PROBLEM DESCRIPTION
The full listing, start to finish: write it out again exactly.

EXTRACTED RECORDS
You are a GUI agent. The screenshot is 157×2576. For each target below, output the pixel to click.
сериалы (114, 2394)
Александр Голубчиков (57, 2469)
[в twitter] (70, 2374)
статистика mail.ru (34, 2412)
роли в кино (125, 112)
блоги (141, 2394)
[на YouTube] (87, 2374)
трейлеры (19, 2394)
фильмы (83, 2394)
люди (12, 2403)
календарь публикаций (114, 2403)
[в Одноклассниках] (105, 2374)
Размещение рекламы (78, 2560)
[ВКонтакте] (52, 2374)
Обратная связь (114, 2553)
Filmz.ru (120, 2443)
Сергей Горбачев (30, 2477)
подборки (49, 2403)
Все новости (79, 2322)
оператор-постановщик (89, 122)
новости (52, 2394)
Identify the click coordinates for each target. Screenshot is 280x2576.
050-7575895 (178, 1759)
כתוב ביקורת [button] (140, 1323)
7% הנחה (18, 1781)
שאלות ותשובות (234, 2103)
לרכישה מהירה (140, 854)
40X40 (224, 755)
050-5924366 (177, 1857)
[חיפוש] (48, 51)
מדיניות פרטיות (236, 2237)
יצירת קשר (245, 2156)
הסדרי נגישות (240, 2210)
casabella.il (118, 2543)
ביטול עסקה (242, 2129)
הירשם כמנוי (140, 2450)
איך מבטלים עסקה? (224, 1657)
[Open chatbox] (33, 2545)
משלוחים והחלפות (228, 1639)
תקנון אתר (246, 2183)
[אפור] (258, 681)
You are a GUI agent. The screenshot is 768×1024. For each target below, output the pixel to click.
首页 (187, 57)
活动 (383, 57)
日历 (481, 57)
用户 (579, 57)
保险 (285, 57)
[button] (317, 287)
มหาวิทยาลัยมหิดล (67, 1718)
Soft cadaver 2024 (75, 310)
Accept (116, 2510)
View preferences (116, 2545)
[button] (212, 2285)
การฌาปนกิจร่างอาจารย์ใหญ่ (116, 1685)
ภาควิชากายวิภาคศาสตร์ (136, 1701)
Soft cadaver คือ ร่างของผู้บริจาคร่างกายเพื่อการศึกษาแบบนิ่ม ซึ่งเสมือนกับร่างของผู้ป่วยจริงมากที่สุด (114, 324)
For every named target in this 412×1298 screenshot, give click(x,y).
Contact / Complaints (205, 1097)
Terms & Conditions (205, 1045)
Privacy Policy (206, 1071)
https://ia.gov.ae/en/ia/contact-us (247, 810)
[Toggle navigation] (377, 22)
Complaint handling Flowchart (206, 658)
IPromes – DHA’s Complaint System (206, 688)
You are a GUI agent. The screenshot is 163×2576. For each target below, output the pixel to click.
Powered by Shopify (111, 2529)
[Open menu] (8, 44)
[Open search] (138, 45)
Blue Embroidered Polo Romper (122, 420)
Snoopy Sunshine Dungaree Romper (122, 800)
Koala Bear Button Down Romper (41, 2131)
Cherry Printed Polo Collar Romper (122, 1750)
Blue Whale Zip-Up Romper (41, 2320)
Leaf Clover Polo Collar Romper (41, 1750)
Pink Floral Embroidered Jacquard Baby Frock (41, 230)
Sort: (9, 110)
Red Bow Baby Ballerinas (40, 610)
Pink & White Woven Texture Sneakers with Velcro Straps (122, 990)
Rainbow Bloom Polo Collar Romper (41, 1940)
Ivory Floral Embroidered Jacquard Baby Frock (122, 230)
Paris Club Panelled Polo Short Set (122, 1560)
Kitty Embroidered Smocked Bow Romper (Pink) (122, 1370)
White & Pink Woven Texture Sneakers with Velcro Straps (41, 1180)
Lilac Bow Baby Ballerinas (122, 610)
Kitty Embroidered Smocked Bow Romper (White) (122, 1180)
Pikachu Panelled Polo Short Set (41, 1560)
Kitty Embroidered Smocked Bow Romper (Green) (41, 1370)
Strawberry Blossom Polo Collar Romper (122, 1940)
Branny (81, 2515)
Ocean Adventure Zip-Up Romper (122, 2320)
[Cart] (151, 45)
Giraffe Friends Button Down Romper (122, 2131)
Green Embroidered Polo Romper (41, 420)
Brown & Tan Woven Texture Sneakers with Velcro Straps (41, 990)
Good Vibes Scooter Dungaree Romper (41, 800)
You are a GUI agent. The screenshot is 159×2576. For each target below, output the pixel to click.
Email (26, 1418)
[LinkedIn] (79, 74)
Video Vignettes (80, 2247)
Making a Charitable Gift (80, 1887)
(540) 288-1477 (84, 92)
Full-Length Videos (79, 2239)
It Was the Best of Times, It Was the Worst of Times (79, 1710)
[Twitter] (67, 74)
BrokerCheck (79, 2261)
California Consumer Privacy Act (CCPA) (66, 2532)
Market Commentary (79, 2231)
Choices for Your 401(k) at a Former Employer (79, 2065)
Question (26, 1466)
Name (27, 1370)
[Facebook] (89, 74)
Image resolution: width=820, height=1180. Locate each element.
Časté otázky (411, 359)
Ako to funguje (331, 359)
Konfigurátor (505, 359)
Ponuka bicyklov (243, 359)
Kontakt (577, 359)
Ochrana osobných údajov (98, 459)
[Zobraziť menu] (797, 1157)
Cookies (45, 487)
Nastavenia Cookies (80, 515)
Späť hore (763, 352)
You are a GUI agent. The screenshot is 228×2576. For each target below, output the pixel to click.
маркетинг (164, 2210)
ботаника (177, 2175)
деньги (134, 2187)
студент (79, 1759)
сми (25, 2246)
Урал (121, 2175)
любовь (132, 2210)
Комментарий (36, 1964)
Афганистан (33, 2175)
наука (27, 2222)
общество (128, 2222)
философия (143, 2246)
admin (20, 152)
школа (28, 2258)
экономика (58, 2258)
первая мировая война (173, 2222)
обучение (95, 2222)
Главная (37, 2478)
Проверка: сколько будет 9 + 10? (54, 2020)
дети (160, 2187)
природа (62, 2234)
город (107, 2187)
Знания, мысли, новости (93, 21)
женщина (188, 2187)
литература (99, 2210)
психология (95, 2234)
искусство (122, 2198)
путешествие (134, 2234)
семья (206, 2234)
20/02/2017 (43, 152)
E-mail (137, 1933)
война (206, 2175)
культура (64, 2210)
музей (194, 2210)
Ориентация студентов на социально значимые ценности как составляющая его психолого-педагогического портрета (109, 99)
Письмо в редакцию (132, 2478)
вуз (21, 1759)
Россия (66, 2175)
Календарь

EXERCISE ANSWER
You are a GUI agent. The screenshot is 157×2576. For each target below, output the pixel to click.
сериалы (114, 2394)
Александр Голубчиков (57, 2469)
[в twitter] (70, 2374)
статистика mail.ru (34, 2412)
роли в кино (125, 112)
блоги (141, 2394)
[на YouTube] (87, 2374)
трейлеры (19, 2394)
фильмы (83, 2394)
люди (12, 2403)
календарь публикаций (114, 2403)
[в Одноклассниках] (105, 2374)
Размещение рекламы (78, 2560)
[ВКонтакте] (52, 2374)
Обратная связь (114, 2553)
Filmz.ru (120, 2443)
Сергей Горбачев (30, 2477)
подборки (49, 2403)
Все новости (79, 2322)
оператор-постановщик (89, 122)
новости (52, 2394)
Identify the click coordinates for each target. Screenshot is 280x2576.
050-7575895 (178, 1759)
כתוב ביקורת [button] (140, 1323)
7% הנחה (18, 1781)
שאלות ותשובות (234, 2103)
לרכישה מהירה (140, 854)
40X40 (224, 755)
050-5924366 (177, 1857)
[חיפוש] (48, 51)
מדיניות פרטיות (236, 2237)
יצירת קשר (245, 2156)
הסדרי נגישות (240, 2210)
casabella.il (118, 2543)
ביטול עסקה (242, 2129)
הירשם כמנוי (140, 2450)
איך מבטלים עסקה? (224, 1657)
[Open chatbox] (33, 2545)
משלוחים והחלפות (228, 1639)
תקנון אתר (246, 2183)
[אפור] (258, 681)
You are a GUI agent. The screenshot is 768×1024. For each target below, output the pixel to click.
首页 (187, 57)
活动 (383, 57)
日历 (481, 57)
用户 (579, 57)
保险 (285, 57)
[button] (317, 287)
มหาวิทยาลัยมหิดล (67, 1718)
Soft cadaver 2024 (75, 310)
Accept (116, 2510)
View preferences (116, 2545)
[button] (212, 2285)
การฌาปนกิจร่างอาจารย์ใหญ่ (116, 1685)
ภาควิชากายวิภาคศาสตร์ (136, 1701)
Soft cadaver คือ ร่างของผู้บริจาคร่างกายเพื่อการศึกษาแบบนิ่ม ซึ่งเสมือนกับร่างของผู้ป่วยจริงมากที่สุด (114, 324)
For every named target in this 412×1298 screenshot, give click(x,y).
Contact / Complaints (205, 1097)
Terms & Conditions (205, 1045)
Privacy Policy (206, 1071)
https://ia.gov.ae/en/ia/contact-us (247, 810)
[Toggle navigation] (377, 22)
Complaint handling Flowchart (206, 658)
IPromes – DHA’s Complaint System (206, 688)
You are a GUI agent. The screenshot is 163×2576. For each target below, output the pixel to click.
Powered by Shopify (111, 2529)
[Open menu] (8, 44)
[Open search] (138, 45)
Blue Embroidered Polo Romper (122, 420)
Snoopy Sunshine Dungaree Romper (122, 800)
Koala Bear Button Down Romper (41, 2131)
Cherry Printed Polo Collar Romper (122, 1750)
Blue Whale Zip-Up Romper (41, 2320)
Leaf Clover Polo Collar Romper (41, 1750)
Pink Floral Embroidered Jacquard Baby Frock (41, 230)
Sort: (9, 110)
Red Bow Baby Ballerinas (40, 610)
Pink & White Woven Texture Sneakers with Velcro Straps (122, 990)
Rainbow Bloom Polo Collar Romper (41, 1940)
Ivory Floral Embroidered Jacquard Baby Frock (122, 230)
Paris Club Panelled Polo Short Set (122, 1560)
Kitty Embroidered Smocked Bow Romper (Pink) (122, 1370)
White & Pink Woven Texture Sneakers with Velcro Straps (41, 1180)
Lilac Bow Baby Ballerinas (122, 610)
Kitty Embroidered Smocked Bow Romper (White) (122, 1180)
Pikachu Panelled Polo Short Set (41, 1560)
Kitty Embroidered Smocked Bow Romper (Green) (41, 1370)
Strawberry Blossom Polo Collar Romper (122, 1940)
Branny (81, 2515)
Ocean Adventure Zip-Up Romper (122, 2320)
[Cart] (151, 45)
Giraffe Friends Button Down Romper (122, 2131)
Green Embroidered Polo Romper (41, 420)
Brown & Tan Woven Texture Sneakers with Velcro Straps (41, 990)
Good Vibes Scooter Dungaree Romper (41, 800)
You are a GUI agent. The screenshot is 159×2576. For each target below, output the pixel to click.
Email (26, 1418)
[LinkedIn] (79, 74)
Video Vignettes (80, 2247)
Making a Charitable Gift (80, 1887)
(540) 288-1477 (84, 92)
Full-Length Videos (79, 2239)
It Was the Best of Times, It Was the Worst of Times (79, 1710)
[Twitter] (67, 74)
BrokerCheck (79, 2261)
California Consumer Privacy Act (CCPA) (66, 2532)
Market Commentary (79, 2231)
Choices for Your 401(k) at a Former Employer (79, 2065)
Question (26, 1466)
Name (27, 1370)
[Facebook] (89, 74)
Image resolution: width=820, height=1180. Locate each element.
Časté otázky (411, 359)
Ako to funguje (331, 359)
Konfigurátor (505, 359)
Ponuka bicyklov (243, 359)
Kontakt (577, 359)
Ochrana osobných údajov (98, 459)
[Zobraziť menu] (797, 1157)
Cookies (45, 487)
Nastavenia Cookies (80, 515)
Späť hore (763, 352)
You are a GUI agent. The screenshot is 228×2576. For each target below, output the pixel to click.
маркетинг (164, 2210)
ботаника (177, 2175)
деньги (134, 2187)
студент (79, 1759)
сми (25, 2246)
Урал (121, 2175)
любовь (132, 2210)
Комментарий (36, 1964)
Афганистан (33, 2175)
наука (27, 2222)
общество (128, 2222)
философия (143, 2246)
admin (20, 152)
школа (28, 2258)
экономика (58, 2258)
первая мировая война (173, 2222)
обучение (95, 2222)
Главная (37, 2478)
Проверка: сколько будет 9 + 10? (54, 2020)
дети (160, 2187)
природа (62, 2234)
город (107, 2187)
Знания, мысли, новости (93, 21)
женщина (188, 2187)
литература (99, 2210)
психология (95, 2234)
искусство (122, 2198)
путешествие (134, 2234)
семья (206, 2234)
20/02/2017 (43, 152)
E-mail (137, 1933)
война (206, 2175)
культура (64, 2210)
музей (194, 2210)
Ориентация студентов на социально значимые ценности как составляющая его психолого-педагогического портрета (109, 99)
Письмо в редакцию (132, 2478)
вуз (21, 1759)
Россия (66, 2175)
Календарь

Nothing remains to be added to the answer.